AWS by the way, if that matters. We have an old production table that has been running in the background for a couple of years, always with auto-optimize and auto-compaction turned off. Since then, it has written many small files (like 10,000 an hour that are ~100kb each).
Also the _delta_log folder has grown to ~170TB, mostly of files with the name ***.checkpoint.***.parquet
, that it has been creating every time we write to the table (hourly batch job, checkpoints are ~50GB an hour). So basically I want to get rid of that 170TB, and ideally also clean up/optimize the many small files. (also we don't really care about time travel for this table)

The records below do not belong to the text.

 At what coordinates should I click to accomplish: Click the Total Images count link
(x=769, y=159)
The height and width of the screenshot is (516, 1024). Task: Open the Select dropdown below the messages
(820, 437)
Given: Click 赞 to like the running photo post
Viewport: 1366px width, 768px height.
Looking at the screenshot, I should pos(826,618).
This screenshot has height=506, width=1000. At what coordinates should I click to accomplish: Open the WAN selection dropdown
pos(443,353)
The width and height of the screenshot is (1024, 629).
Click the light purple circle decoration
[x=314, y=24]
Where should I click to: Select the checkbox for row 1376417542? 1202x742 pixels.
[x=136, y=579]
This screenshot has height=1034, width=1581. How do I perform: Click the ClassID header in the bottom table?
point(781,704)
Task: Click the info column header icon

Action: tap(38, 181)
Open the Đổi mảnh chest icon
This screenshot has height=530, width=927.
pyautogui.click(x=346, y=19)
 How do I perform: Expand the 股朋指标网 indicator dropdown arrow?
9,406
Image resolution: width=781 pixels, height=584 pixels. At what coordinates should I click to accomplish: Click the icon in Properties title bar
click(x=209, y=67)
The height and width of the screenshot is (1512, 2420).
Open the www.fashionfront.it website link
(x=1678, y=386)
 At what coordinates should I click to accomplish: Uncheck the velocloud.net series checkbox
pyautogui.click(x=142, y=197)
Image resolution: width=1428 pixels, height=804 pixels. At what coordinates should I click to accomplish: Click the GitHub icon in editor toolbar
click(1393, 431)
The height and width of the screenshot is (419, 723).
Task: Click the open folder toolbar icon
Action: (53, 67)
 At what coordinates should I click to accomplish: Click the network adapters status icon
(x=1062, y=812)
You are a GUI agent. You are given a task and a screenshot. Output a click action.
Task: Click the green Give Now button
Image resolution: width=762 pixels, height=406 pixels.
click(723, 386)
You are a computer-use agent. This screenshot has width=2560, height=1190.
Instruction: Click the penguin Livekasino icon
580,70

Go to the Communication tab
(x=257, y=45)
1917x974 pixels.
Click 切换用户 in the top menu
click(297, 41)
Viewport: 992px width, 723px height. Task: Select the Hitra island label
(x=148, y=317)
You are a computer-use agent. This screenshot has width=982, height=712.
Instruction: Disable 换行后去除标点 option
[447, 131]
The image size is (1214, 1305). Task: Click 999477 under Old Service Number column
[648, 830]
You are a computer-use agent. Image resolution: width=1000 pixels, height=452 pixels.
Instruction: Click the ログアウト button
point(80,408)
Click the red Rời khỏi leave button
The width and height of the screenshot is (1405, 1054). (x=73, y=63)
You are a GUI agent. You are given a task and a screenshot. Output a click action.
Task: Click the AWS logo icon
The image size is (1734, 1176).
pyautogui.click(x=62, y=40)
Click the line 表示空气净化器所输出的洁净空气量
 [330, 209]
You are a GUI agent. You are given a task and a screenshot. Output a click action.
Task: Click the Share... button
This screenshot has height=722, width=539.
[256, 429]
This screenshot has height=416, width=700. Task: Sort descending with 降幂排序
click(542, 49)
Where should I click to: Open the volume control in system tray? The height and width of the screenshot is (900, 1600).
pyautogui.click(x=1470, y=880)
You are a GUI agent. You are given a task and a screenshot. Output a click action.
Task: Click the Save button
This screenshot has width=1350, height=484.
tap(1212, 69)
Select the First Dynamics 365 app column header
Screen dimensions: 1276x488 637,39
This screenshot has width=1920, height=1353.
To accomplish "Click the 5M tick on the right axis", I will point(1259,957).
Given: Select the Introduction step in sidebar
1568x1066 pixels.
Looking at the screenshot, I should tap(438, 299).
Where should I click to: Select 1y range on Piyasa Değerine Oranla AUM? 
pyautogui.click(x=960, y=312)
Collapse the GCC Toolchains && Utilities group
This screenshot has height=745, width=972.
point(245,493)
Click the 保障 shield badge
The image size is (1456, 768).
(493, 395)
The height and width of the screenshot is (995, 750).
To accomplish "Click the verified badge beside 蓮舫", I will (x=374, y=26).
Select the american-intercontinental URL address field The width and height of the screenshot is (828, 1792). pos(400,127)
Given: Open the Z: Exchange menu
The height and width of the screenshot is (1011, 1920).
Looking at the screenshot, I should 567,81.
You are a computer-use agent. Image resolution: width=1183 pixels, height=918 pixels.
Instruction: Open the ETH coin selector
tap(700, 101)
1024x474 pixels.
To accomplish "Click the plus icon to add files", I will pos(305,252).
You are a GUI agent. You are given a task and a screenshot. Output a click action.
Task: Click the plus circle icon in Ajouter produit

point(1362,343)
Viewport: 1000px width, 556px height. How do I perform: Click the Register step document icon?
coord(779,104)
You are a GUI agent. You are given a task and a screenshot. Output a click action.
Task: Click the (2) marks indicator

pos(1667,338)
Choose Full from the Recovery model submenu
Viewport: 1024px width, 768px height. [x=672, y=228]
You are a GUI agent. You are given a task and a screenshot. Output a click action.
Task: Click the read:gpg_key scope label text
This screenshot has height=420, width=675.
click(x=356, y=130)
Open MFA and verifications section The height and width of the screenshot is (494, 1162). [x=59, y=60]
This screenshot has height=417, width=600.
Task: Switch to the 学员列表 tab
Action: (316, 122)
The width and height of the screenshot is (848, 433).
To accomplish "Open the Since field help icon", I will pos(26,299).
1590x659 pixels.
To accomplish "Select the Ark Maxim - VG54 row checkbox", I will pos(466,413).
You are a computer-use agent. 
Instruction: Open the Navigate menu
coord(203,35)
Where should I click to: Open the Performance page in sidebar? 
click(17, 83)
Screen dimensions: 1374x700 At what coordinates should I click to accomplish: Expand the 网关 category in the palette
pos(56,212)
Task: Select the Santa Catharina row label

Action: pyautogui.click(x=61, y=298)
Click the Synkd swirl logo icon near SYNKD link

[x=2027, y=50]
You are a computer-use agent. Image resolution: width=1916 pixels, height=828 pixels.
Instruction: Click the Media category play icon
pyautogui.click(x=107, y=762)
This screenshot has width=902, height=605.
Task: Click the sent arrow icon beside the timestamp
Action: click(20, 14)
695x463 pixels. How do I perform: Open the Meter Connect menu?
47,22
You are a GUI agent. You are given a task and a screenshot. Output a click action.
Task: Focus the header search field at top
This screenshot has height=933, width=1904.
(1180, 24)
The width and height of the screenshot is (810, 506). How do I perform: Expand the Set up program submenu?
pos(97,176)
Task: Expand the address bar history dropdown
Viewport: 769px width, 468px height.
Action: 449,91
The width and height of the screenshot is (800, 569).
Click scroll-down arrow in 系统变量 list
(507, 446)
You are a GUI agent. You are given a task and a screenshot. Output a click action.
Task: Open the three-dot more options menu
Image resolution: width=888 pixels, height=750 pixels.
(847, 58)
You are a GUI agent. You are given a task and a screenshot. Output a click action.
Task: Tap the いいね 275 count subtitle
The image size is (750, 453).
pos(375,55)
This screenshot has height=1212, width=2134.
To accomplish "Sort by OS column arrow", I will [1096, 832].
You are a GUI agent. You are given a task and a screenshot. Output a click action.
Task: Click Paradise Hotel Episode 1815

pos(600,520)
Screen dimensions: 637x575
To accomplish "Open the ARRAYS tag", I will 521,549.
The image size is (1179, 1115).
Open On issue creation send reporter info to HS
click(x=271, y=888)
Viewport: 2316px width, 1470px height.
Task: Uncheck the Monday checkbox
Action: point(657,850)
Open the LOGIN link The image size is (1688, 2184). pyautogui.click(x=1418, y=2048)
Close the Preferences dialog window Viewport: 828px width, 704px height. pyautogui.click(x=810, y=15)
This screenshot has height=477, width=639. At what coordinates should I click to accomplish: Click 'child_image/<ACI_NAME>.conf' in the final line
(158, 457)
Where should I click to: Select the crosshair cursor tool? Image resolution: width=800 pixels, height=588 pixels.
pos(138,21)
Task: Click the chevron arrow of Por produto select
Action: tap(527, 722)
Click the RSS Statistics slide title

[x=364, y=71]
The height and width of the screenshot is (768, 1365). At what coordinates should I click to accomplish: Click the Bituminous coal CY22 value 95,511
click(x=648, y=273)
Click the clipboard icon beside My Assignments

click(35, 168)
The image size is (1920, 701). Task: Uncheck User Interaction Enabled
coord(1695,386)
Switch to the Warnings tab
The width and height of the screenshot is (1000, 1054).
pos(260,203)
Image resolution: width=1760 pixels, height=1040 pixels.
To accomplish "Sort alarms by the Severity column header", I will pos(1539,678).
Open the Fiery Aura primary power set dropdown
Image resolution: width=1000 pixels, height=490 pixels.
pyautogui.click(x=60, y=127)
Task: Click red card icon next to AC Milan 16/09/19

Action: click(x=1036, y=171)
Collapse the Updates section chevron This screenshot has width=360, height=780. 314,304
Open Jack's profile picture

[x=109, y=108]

I've tried setting delta.logRetentionDuration
to 30 days and running VACUUM
, which cleaned up a little, but there are still a bunch of checkpoints in the _delta_log folder that are up to 6 months old. But I'd still like to get rid of (almost) all of them.
I've tried running OPTIMIZE x where utc_date = '2020-01-01
(data is partitioned on utc_date) on a single day of data, but it took half an hour, which extrapolating to running it on the entire table would take weeks...
I've also tried copying a single day of data to a new table which was much faster (1-2 min per day), which lead me to think a good option may be to just copy all the data to a new table.
So to summarize, what do you think is the best/most efficient way to to fix this table, and to deal with such a blown up delta log?